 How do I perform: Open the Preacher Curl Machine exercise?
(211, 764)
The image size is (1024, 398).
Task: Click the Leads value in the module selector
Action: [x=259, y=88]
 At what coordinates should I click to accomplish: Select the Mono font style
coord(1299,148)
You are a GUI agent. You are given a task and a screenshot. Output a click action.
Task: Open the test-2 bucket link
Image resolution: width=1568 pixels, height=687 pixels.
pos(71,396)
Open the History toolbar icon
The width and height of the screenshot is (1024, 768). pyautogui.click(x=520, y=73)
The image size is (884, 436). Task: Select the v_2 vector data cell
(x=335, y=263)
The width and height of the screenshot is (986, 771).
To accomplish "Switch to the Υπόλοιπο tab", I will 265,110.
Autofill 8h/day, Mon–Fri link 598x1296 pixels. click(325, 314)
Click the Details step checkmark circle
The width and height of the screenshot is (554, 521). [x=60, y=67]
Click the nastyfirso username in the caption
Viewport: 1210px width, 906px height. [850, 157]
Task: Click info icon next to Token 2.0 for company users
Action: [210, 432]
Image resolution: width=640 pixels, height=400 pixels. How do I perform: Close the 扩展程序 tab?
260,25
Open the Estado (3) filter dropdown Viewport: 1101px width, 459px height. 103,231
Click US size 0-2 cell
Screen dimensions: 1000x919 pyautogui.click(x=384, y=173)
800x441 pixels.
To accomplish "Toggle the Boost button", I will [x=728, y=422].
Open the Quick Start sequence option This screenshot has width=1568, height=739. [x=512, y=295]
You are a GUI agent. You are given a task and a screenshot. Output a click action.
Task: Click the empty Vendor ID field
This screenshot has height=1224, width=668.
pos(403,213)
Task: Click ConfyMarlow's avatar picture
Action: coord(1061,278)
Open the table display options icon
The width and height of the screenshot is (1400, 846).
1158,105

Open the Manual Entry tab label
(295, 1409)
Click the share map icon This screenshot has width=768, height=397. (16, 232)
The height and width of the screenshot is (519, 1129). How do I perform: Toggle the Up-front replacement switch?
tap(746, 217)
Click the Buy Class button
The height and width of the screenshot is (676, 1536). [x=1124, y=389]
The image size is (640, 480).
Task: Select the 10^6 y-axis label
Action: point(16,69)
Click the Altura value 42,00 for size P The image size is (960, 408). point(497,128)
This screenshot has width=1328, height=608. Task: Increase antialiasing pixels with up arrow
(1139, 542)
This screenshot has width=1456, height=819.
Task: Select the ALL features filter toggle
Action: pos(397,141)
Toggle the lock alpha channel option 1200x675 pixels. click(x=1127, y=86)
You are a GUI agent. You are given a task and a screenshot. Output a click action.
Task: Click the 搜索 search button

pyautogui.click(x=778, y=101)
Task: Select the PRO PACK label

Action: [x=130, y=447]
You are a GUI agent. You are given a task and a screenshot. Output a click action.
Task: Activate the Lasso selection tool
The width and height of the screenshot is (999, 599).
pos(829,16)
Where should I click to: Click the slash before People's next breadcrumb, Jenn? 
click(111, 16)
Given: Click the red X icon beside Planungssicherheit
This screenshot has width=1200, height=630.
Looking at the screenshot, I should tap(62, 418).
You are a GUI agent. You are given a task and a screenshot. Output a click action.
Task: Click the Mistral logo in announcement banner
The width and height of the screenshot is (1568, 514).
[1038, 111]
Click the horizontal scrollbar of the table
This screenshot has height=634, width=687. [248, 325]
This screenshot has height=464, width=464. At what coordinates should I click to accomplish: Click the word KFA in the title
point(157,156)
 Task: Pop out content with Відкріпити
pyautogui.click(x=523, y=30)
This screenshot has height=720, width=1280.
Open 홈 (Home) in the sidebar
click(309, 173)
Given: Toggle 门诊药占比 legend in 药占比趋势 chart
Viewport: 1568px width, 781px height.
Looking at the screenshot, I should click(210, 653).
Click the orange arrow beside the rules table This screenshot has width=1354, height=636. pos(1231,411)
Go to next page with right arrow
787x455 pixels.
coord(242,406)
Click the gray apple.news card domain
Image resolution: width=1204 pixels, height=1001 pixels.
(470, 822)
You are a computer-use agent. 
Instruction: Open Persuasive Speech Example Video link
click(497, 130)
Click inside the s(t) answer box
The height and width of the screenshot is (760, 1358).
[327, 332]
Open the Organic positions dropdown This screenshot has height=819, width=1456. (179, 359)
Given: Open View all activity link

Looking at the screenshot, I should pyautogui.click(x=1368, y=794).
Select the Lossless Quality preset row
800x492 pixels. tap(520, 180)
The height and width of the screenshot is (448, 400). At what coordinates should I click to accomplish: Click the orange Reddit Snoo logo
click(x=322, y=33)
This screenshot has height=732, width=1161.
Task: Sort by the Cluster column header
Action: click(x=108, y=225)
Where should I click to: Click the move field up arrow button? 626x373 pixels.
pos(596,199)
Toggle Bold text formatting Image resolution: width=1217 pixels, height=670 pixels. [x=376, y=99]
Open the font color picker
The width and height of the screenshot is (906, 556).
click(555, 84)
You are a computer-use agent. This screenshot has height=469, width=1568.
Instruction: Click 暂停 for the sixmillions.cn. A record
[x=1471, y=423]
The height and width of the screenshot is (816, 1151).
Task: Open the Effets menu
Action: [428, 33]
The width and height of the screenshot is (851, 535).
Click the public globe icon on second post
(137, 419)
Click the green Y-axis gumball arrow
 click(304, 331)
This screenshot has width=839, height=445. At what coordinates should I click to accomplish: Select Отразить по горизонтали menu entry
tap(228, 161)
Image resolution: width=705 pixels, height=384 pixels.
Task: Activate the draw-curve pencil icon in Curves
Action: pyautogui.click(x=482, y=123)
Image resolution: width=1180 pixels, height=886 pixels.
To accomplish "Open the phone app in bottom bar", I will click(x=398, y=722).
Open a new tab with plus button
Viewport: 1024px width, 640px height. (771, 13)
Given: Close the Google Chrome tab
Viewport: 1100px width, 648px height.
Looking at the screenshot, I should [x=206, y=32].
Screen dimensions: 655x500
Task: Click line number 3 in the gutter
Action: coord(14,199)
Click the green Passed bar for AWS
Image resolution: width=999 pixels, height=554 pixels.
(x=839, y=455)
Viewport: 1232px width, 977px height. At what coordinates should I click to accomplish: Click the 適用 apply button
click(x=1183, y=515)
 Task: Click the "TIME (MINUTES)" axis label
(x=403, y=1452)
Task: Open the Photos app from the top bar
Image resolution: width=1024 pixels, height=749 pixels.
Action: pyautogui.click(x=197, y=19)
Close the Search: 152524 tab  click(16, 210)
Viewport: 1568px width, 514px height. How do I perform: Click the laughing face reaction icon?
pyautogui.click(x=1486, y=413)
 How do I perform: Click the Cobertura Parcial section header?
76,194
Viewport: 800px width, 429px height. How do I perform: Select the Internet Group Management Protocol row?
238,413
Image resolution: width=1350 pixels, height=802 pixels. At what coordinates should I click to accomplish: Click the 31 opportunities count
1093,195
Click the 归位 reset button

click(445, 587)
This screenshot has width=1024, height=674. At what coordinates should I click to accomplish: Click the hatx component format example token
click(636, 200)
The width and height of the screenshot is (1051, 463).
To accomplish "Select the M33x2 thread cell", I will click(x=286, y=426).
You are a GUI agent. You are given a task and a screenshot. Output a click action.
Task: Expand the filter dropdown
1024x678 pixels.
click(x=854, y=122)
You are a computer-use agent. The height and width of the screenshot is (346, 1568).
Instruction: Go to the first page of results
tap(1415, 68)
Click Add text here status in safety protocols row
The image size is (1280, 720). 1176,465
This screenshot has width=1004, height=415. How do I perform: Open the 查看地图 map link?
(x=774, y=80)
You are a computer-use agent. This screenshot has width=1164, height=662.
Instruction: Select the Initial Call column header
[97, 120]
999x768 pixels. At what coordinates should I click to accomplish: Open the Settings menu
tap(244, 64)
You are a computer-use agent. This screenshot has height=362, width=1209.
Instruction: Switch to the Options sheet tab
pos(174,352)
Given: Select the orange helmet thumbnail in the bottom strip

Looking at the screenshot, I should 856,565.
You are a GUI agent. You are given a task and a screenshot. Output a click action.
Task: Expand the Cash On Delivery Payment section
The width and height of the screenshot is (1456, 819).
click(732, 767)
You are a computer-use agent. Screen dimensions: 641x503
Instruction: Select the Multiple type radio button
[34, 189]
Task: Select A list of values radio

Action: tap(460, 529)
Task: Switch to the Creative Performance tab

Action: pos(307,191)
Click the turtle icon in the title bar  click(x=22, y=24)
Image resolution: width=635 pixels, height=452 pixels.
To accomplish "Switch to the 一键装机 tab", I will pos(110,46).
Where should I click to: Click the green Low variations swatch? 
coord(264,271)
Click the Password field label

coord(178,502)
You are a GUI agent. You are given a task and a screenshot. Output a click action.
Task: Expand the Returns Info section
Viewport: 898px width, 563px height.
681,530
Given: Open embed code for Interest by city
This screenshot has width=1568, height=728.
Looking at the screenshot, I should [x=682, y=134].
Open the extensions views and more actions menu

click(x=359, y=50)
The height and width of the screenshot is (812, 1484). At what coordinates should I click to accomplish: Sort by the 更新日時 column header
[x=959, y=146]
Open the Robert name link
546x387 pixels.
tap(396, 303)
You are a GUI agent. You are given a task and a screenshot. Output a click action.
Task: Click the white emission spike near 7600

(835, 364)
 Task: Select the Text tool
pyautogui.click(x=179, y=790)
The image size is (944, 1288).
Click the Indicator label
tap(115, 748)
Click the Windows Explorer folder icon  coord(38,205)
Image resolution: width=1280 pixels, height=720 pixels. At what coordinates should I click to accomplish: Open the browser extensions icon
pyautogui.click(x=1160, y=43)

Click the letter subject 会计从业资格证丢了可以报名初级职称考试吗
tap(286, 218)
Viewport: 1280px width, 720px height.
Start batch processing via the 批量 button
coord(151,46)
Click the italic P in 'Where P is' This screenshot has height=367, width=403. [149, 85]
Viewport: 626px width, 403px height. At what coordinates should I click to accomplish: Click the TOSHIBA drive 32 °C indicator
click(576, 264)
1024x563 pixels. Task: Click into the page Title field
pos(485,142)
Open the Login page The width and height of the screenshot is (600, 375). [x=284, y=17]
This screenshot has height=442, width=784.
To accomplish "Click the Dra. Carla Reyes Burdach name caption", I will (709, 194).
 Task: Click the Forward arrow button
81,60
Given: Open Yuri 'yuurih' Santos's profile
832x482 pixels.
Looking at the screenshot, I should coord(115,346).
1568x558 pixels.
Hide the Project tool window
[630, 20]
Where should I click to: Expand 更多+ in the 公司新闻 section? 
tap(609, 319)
**********
After locating the line that contains "Autofill 8h/day, Mon–Fri", please copy exactly every line from the start of the records through it, and nothing else.

▸ **Solution for this exercise**:
 How do I perform: Open the Preacher Curl Machine exercise?
(211, 764)
The image size is (1024, 398).
Task: Click the Leads value in the module selector
Action: [x=259, y=88]
 At what coordinates should I click to accomplish: Select the Mono font style
coord(1299,148)
You are a GUI agent. You are given a task and a screenshot. Output a click action.
Task: Open the test-2 bucket link
Image resolution: width=1568 pixels, height=687 pixels.
pos(71,396)
Open the History toolbar icon
The width and height of the screenshot is (1024, 768). pyautogui.click(x=520, y=73)
The image size is (884, 436). Task: Select the v_2 vector data cell
(x=335, y=263)
The width and height of the screenshot is (986, 771).
To accomplish "Switch to the Υπόλοιπο tab", I will 265,110.
Autofill 8h/day, Mon–Fri link 598x1296 pixels. click(325, 314)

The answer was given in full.